Flow Metadata Extractor¶
The Flow Metadata extractor (FlowMetaExtractor) provides fundamental flow identification and statistics. These features form the foundation for understanding any network connection and are essential for flow tracking, traffic analysis, and ML feature engineering.
Quick Start¶
import joyfuljay as jj
# Extract flow metadata
df = jj.extract("capture.pcap", features=["flow_meta"])
# With privacy settings
config = jj.Config(
features=["flow_meta"],
anonymize_ips=True,
include_flow_id=True,
)
df = jj.Pipeline(config).process_pcap("capture.pcap")
Understanding Flows¶
A flow represents a bidirectional network conversation identified by the 5-tuple:
- Source IP address
- Destination IP address
- Source port
- Destination port
- Protocol (TCP/UDP/ICMP)
Initiator vs Responder¶
- Initiator (src): The endpoint that sent the first packet - typically the client
- Responder (dst): The endpoint that received the first packet - typically the server
This assignment is based on who sends the first observed packet, which may not always be the TCP SYN (e.g., if capture started mid-connection).
Features¶
Identification Features¶
| Feature | Type | Description |
|---|---|---|
flow_id | str | Unique 32-character hash of the 5-tuple. Useful for cross-referencing flows without exposing raw addresses. Requires include_flow_id=True. |
src_ip | str | Source IP address (flow initiator). IPv4 or IPv6 format. |
dst_ip | str | Destination IP address (flow responder). |
src_port | int | Source port (ephemeral port, typically high-numbered). |
dst_port | int | Destination port (service port: 443=HTTPS, 80=HTTP, 22=SSH). |
dst_port_class | str | Service classification: "well_known" (0-1023), "registered" (1024-49151), "dynamic" (49152-65535). |
dst_port_class_num | int | Numeric classification: 0=well_known, 1=registered, 2=dynamic. |
protocol | int | IP protocol number: 6=TCP, 17=UDP, 1=ICMP, 50=ESP, 51=AH. |
Timing Features¶
| Feature | Type | Description |
|---|---|---|
start_time | float | Unix timestamp of the first packet. |
end_time | float | Unix timestamp of the last packet. |
duration | float | Flow duration in seconds. |
time_first | float | Alias for start_time (Tranalyzer compatibility). |
time_last | float | Alias for end_time (Tranalyzer compatibility). |
Packet Count Features¶
| Feature | Type | Description |
|---|---|---|
total_packets | int | Total packets in both directions. |
packets_fwd | int | Forward packets (initiator to responder). |
packets_bwd | int | Backward packets (responder to initiator). |
packets_ratio | float | Ratio packets_fwd / packets_bwd.

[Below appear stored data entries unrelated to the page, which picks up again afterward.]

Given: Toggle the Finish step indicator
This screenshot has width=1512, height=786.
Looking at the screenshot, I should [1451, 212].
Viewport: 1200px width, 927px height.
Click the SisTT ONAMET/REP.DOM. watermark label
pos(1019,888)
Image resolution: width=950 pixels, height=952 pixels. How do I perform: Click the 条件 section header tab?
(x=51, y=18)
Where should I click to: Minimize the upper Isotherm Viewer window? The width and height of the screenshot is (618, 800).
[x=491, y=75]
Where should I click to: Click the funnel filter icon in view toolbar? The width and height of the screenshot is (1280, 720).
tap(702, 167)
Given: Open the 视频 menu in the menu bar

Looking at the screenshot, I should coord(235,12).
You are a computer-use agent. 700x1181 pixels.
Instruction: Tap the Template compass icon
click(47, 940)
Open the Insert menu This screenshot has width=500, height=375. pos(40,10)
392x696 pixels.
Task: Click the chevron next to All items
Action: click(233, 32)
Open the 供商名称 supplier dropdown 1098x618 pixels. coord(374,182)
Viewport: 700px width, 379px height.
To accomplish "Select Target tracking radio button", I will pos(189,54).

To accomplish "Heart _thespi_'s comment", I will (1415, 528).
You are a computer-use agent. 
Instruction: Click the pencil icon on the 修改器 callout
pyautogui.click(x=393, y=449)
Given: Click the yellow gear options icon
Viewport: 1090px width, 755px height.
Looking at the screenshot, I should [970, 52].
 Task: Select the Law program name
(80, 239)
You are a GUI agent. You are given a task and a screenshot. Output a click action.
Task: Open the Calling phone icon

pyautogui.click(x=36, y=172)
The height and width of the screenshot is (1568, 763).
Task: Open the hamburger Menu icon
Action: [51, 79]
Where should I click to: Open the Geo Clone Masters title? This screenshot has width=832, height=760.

Values >1 = client-heavy, <1 = server-heavy. |
Byte Count Features¶
| Feature | Type | Description |
|---|---|---|
total_bytes | int | Total bytes including all headers. |
bytes_fwd | int | Forward bytes (includes headers). |
bytes_bwd | int | Backward bytes (includes headers). |
payload_bytes_fwd | int | Forward payload (application data only). |
payload_bytes_bwd | int | Backward payload (application data only). |
payload_bytes_total | int | Total payload (application data only). |
bytes_ratio | float | Ratio bytes_fwd / bytes_bwd. |
Rate Features¶
| Feature | Type | Description |
|---|---|---|
packets_per_second | float | Average packet rate (pps). |
bytes_per_second | float | Average throughput (Bps). |
avg_packet_size | float | Mean packet size in bytes. |
Protocol Stack Features (Tranalyzer-compatible)¶
| Feature | Type | Description |
|---|---|---|
flow_stat | int | TCP state bitmap: bit 0=SYN, 1=SYN-ACK, 2=FIN fwd, 3=FIN bwd, 4=RST, 6=proper termination. |
num_hdrs | int | Protocol layer count (typically 2-3). |
hdr_desc | str | Protocol stack string: "ETH-IP-TCP", "ETH-IP6-UDP", etc. |
Configuration Options¶
| Option | Type | Default | Description |
|---|---|---|---|
include_ip_addresses | bool | True | Include src_ip and dst_ip in output. |
include_ports | bool | True | Include src_port and dst_port in output. |
anonymize_ips | bool | False | Hash IP addresses with SHA-256 (truncated to 16 chars). |
anonymization_salt | str | "" | Salt for reproducible IP hashing. |
include_flow_id | bool | False | Include 32-char hashed flow_id. |
Usage Examples¶
Basic Flow Statistics¶
import joyfuljay as jj
df = jj.extract("capture.pcap", features=["flow_meta"])
# Top talkers by bytes
top_senders = df.groupby("src_ip")["bytes_fwd"].sum().nlargest(10)
print("Top 10 senders:")
print(top_senders)
# Protocol distribution
protocol_counts = df["protocol"].value_counts()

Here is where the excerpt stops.